[Stored items from a collection]
※ ※ ※

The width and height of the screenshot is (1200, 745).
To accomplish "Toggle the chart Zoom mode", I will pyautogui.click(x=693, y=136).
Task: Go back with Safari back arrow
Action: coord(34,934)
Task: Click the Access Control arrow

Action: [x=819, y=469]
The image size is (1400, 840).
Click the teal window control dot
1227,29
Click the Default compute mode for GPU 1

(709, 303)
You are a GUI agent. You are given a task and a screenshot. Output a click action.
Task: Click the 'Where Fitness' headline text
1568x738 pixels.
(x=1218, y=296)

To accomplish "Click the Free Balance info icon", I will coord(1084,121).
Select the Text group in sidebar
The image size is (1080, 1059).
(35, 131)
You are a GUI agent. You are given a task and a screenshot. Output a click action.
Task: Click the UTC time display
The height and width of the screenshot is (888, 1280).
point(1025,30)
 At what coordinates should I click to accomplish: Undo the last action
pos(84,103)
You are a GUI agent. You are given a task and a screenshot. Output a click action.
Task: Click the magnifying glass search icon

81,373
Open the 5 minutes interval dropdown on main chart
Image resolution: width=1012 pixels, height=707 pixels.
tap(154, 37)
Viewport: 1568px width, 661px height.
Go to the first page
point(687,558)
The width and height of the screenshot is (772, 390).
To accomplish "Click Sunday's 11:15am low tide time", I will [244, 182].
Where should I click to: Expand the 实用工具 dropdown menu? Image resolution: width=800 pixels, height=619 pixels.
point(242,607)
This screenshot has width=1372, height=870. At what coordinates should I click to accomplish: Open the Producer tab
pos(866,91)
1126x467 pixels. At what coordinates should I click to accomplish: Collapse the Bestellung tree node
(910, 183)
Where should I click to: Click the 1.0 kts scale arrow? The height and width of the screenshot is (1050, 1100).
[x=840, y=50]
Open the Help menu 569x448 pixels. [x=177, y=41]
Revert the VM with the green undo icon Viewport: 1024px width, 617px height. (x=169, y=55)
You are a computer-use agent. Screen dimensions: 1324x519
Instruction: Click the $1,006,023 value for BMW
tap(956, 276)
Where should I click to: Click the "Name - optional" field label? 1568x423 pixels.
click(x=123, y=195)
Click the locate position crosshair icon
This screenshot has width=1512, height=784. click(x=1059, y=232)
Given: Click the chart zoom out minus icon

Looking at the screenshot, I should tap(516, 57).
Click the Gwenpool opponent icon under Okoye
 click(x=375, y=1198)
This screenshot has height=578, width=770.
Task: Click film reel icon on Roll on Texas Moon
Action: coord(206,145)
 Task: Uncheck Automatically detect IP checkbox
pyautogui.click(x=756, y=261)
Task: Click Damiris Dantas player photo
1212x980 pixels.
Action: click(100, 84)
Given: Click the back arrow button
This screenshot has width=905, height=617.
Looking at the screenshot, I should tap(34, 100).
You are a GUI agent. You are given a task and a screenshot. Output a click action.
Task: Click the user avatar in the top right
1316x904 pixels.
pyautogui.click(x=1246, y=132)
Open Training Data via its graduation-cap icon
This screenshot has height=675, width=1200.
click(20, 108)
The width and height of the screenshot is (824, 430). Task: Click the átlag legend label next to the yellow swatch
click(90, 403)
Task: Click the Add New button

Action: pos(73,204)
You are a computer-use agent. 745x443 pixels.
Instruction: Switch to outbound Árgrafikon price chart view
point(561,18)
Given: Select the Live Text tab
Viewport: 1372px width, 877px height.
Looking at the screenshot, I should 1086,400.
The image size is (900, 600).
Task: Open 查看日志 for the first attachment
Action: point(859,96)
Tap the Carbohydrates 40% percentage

※ ※ ※

- **About this exercise**:
The data above must be reproduced in full, exactly as given.

- **Solution for this task**:
The width and height of the screenshot is (1200, 745).
To accomplish "Toggle the chart Zoom mode", I will pyautogui.click(x=693, y=136).
Task: Go back with Safari back arrow
Action: coord(34,934)
Task: Click the Access Control arrow

Action: [x=819, y=469]
The image size is (1400, 840).
Click the teal window control dot
1227,29
Click the Default compute mode for GPU 1

(709, 303)
You are a GUI agent. You are given a task and a screenshot. Output a click action.
Task: Click the 'Where Fitness' headline text
1568x738 pixels.
(x=1218, y=296)

To accomplish "Click the Free Balance info icon", I will coord(1084,121).
Select the Text group in sidebar
The image size is (1080, 1059).
(35, 131)
You are a GUI agent. You are given a task and a screenshot. Output a click action.
Task: Click the UTC time display
The height and width of the screenshot is (888, 1280).
point(1025,30)
 At what coordinates should I click to accomplish: Undo the last action
pos(84,103)
You are a GUI agent. You are given a task and a screenshot. Output a click action.
Task: Click the magnifying glass search icon

81,373
Open the 5 minutes interval dropdown on main chart
Image resolution: width=1012 pixels, height=707 pixels.
tap(154, 37)
Viewport: 1568px width, 661px height.
Go to the first page
point(687,558)
The width and height of the screenshot is (772, 390).
To accomplish "Click Sunday's 11:15am low tide time", I will [244, 182].
Where should I click to: Expand the 实用工具 dropdown menu? Image resolution: width=800 pixels, height=619 pixels.
point(242,607)
This screenshot has width=1372, height=870. At what coordinates should I click to accomplish: Open the Producer tab
pos(866,91)
1126x467 pixels. At what coordinates should I click to accomplish: Collapse the Bestellung tree node
(910, 183)
Where should I click to: Click the 1.0 kts scale arrow? The height and width of the screenshot is (1050, 1100).
[x=840, y=50]
Open the Help menu 569x448 pixels. [x=177, y=41]
Revert the VM with the green undo icon Viewport: 1024px width, 617px height. (x=169, y=55)
You are a computer-use agent. Screen dimensions: 1324x519
Instruction: Click the $1,006,023 value for BMW
tap(956, 276)
Where should I click to: Click the "Name - optional" field label? 1568x423 pixels.
click(x=123, y=195)
Click the locate position crosshair icon
This screenshot has width=1512, height=784. click(x=1059, y=232)
Given: Click the chart zoom out minus icon

Looking at the screenshot, I should tap(516, 57).
Click the Gwenpool opponent icon under Okoye
 click(x=375, y=1198)
This screenshot has height=578, width=770.
Task: Click film reel icon on Roll on Texas Moon
Action: coord(206,145)
 Task: Uncheck Automatically detect IP checkbox
pyautogui.click(x=756, y=261)
Task: Click Damiris Dantas player photo
1212x980 pixels.
Action: click(100, 84)
Given: Click the back arrow button
This screenshot has width=905, height=617.
Looking at the screenshot, I should tap(34, 100).
You are a GUI agent. You are given a task and a screenshot. Output a click action.
Task: Click the user avatar in the top right
1316x904 pixels.
pyautogui.click(x=1246, y=132)
Open Training Data via its graduation-cap icon
This screenshot has height=675, width=1200.
click(20, 108)
The width and height of the screenshot is (824, 430). Task: Click the átlag legend label next to the yellow swatch
click(90, 403)
Task: Click the Add New button

Action: pos(73,204)
You are a computer-use agent. 745x443 pixels.
Instruction: Switch to outbound Árgrafikon price chart view
point(561,18)
Given: Select the Live Text tab
Viewport: 1372px width, 877px height.
Looking at the screenshot, I should 1086,400.
The image size is (900, 600).
Task: Open 查看日志 for the first attachment
Action: point(859,96)
Tap the Carbohydrates 40% percentage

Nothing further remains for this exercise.